* DIRECTIONS FOR THIS TASK *
Present the lines from the one containing "Find the location of a particular element. The width" through the one containing "subtopic-text: Controls the", inclusive, as a Markdown table with columns named Row and Line, leaving out blank lines.

* MATERIAL SHOWN *
:::

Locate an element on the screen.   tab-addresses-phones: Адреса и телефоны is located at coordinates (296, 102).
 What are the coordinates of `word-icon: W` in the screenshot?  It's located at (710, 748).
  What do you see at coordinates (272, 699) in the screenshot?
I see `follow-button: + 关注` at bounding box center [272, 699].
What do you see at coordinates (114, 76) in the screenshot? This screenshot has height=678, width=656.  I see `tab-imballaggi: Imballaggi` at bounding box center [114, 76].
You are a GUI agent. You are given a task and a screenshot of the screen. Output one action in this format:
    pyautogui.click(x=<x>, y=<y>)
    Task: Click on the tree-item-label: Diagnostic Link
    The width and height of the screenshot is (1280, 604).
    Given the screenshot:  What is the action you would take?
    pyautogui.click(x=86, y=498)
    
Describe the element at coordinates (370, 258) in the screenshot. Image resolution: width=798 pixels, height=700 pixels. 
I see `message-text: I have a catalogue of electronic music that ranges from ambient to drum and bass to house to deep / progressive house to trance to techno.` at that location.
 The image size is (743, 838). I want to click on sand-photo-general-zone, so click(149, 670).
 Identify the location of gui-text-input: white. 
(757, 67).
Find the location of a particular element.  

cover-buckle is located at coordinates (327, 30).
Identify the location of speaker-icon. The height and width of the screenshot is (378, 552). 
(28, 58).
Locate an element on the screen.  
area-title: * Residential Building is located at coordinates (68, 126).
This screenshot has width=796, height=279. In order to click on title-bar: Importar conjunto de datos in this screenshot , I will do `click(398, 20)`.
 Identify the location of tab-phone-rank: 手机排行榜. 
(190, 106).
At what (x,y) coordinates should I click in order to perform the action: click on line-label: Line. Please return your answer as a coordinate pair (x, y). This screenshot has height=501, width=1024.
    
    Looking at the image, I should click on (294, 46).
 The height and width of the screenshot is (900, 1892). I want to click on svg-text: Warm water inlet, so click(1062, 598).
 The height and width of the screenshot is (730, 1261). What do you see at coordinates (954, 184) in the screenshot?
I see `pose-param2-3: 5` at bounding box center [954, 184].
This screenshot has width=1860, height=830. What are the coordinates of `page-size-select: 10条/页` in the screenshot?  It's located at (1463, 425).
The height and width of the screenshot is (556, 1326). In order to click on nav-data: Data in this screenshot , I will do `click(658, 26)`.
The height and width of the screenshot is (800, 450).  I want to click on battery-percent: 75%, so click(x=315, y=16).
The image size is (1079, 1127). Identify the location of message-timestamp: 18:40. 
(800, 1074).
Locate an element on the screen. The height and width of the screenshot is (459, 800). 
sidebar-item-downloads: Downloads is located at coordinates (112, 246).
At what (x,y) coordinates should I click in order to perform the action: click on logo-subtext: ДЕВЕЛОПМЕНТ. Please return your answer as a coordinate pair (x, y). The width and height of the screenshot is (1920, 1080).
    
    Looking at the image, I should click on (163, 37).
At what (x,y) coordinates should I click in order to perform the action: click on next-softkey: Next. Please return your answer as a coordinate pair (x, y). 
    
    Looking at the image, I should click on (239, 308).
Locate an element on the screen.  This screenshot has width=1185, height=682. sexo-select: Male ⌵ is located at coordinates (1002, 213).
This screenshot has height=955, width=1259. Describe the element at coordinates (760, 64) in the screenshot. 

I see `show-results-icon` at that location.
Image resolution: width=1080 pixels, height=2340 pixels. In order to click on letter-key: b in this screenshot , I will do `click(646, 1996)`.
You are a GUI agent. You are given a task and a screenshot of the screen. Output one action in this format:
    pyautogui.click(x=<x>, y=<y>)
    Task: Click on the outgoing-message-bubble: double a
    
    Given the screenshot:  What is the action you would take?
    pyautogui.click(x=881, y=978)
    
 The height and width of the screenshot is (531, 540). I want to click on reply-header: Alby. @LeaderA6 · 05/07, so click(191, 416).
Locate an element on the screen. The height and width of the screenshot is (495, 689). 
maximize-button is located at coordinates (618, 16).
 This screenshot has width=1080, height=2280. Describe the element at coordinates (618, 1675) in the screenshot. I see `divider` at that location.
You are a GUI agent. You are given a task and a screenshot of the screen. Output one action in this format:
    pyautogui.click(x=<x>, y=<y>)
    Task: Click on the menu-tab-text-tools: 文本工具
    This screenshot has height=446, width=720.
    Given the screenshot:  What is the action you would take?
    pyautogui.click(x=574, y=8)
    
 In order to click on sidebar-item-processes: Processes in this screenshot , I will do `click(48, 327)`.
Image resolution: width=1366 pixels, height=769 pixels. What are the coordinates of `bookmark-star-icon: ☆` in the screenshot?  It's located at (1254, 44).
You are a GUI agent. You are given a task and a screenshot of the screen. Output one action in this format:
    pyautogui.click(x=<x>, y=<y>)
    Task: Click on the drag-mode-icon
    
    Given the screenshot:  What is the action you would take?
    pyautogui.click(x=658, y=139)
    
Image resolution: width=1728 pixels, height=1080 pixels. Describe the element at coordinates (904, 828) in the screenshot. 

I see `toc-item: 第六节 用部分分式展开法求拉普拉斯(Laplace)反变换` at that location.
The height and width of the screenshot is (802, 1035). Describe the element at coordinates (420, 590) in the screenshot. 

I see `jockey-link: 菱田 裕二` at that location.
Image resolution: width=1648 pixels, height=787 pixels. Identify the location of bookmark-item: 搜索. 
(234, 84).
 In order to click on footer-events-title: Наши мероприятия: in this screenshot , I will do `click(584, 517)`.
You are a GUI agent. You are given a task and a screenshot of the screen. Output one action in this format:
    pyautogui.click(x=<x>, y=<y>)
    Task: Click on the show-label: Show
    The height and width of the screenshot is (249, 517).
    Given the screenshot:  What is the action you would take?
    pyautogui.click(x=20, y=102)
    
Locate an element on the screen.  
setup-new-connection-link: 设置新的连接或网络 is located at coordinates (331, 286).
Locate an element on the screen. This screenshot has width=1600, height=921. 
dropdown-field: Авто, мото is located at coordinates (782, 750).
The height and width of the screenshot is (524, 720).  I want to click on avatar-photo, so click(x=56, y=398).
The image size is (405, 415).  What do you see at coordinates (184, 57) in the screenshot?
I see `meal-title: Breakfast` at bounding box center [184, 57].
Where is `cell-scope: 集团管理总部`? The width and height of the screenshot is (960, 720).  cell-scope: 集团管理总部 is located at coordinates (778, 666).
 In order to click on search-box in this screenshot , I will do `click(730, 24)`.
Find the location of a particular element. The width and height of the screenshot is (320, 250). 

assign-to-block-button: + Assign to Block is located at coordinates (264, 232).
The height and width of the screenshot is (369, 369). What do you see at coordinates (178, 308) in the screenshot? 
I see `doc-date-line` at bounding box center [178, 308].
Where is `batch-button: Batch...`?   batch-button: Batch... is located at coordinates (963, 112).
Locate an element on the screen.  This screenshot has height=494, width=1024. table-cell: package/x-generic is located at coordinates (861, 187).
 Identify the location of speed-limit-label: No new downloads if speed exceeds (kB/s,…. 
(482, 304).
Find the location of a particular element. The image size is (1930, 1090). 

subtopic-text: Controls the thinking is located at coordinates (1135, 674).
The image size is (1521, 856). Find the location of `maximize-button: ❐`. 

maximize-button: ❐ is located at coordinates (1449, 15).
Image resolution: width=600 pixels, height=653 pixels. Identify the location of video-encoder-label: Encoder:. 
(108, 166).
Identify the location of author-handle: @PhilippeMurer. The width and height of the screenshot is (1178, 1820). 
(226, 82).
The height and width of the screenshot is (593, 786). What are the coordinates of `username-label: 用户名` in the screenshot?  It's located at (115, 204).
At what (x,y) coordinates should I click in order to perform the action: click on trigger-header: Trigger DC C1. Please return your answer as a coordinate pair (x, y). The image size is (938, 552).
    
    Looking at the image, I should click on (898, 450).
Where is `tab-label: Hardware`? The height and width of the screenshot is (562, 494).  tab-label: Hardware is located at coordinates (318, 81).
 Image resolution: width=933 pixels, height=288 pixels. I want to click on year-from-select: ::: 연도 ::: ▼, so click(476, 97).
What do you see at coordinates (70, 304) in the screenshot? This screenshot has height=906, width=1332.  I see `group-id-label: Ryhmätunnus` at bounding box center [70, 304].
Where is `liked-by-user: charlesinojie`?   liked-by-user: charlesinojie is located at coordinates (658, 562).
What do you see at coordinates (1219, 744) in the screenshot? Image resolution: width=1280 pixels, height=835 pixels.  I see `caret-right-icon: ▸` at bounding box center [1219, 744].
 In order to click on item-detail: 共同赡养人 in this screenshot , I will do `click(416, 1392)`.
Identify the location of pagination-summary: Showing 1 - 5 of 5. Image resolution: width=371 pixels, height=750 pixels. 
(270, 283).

:::

* RESPONSE AREA *
| Row | Line |
|---|---|
| 1 | Find the location of a particular element. The width and height of the screenshot is (320, 250).  |
| 2 | assign-to-block-button: + Assign to Block is located at coordinates (264, 232). |
| 3 | The height and width of the screenshot is (369, 369). What do you see at coordinates (178, 308) in the screenshot?  |
| 4 | I see `doc-date-line` at bounding box center [178, 308]. |
| 5 | Where is `batch-button: Batch...`?   batch-button: Batch... is located at coordinates (963, 112). |
| 6 | Locate an element on the screen.  This screenshot has height=494, width=1024. table-cell: package/x-generic is located at coordinates (861, 187). |
| 7 |  Identify the location of speed-limit-label: No new downloads if speed exceeds (kB/s,….  |
| 8 | (482, 304). |
| 9 | Find the location of a particular element. The image size is (1930, 1090).  |
| 10 | subtopic-text: Controls the thinking is located at coordinates (1135, 674). |